For real numbers $$x,y$$ satisfying $$0 \le x,y \le 1$$ and $${\log _2}\frac{{x + y}}{{2 – xy}} + 2\left( {x + 1} \right)\left( {y + 1} \right) – 6 = 0$$. Find the maximum value of $$P = 3x + y$$.

A. $$3$$. B. $$\frac{7}{2}$$. C. $$4$$. D. $$\frac{5}{2}$$.
With the condition $$\left\{ \begin{array}{l}0 \le x,y \le 1\\x + y > 0\end{array} \right.$$ we have: $${$$ log _2}\frac{{x + y}}{{2 – xy}} + 2\left( {x + 1} \right)\left( {y + 1} \right) – 6 = 0\)
$$\Leftrightarrow {\log _2}\left( {x + y} \right) – {\log _2}\left( {2 – xy} \right) + 2xy + 2x + 2y – 4 = 0$$
$$\Leftrightarrow {\log _2}\left( {x + y} \right) + 2\left( {x + y} \right) = {\log _2}\left( {2 – xy} \right) + 2\left( {2 – xy} \right)\left( * \right)$$.
Consider the function $$f\left( t \right) = {\log _2}t + 2t$$ on $$\left( {0;2} \right)$$.
$$f’\left( t \right) = \frac{1}{{t\ln 2}} + 2 > 0,\forall t \in \left( {0;2} \right)$$ so the function the number $$f\left( t \right)$$ covariates on the interval $$\left( {0;2} \right)$$.
So from $$\left( * \right)$$ we have $$x + y = 2 – xy \Leftrightarrow y\left( {1 + x} \right) = 2 – x \Leftrightarrow y = \frac{ {2 – x}}{{1 + x}}$$.
$$P = 3x + y = 3x + \frac{{2 – x}}{{1 + x}}$$. Consider the function $$g\left( x \right) = 3x + \frac{{2 – x}}{{1 + x}},\,\,x \in \left[ {0;1} \right]$$.
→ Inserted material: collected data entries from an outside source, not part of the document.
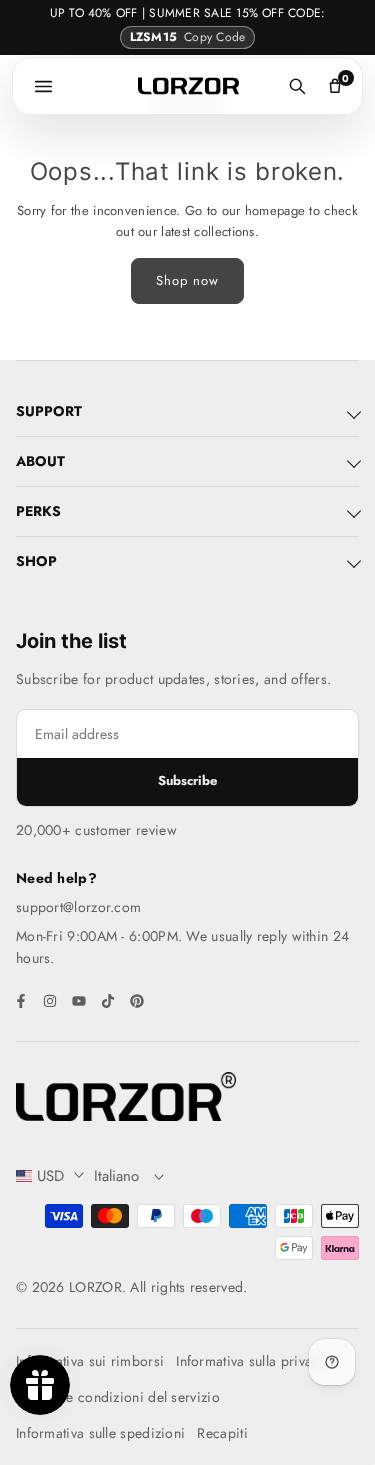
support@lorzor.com (78, 907)
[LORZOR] (188, 86)
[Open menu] (43, 86)
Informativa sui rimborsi (90, 1361)
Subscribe (187, 780)
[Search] (297, 86)
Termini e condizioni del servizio (118, 1397)
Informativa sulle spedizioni (100, 1433)
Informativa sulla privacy (251, 1361)
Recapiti (222, 1433)
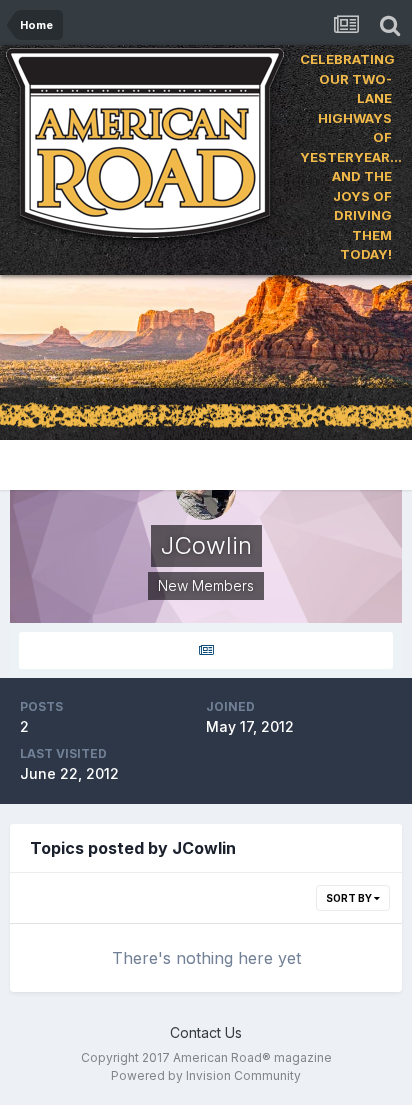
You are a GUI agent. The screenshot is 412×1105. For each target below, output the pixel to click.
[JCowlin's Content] (206, 650)
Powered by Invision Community (206, 1075)
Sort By (350, 898)
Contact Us (206, 1032)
$$g’\left( x \right) = 3 – \frac{3}{{{{\left( {1 + x} \right)}^2}}} = \frac{{3x\left( { x + 2} \right)}}{{{\left( {1 + x} \right)}^2}}} \ge 0,\forall x \in \left[ {0;1} \right]$$. It follows that $$MaxP = \frac{7}{2}$$ is obtained when $$x = 1,y = \frac{1}{2}$$.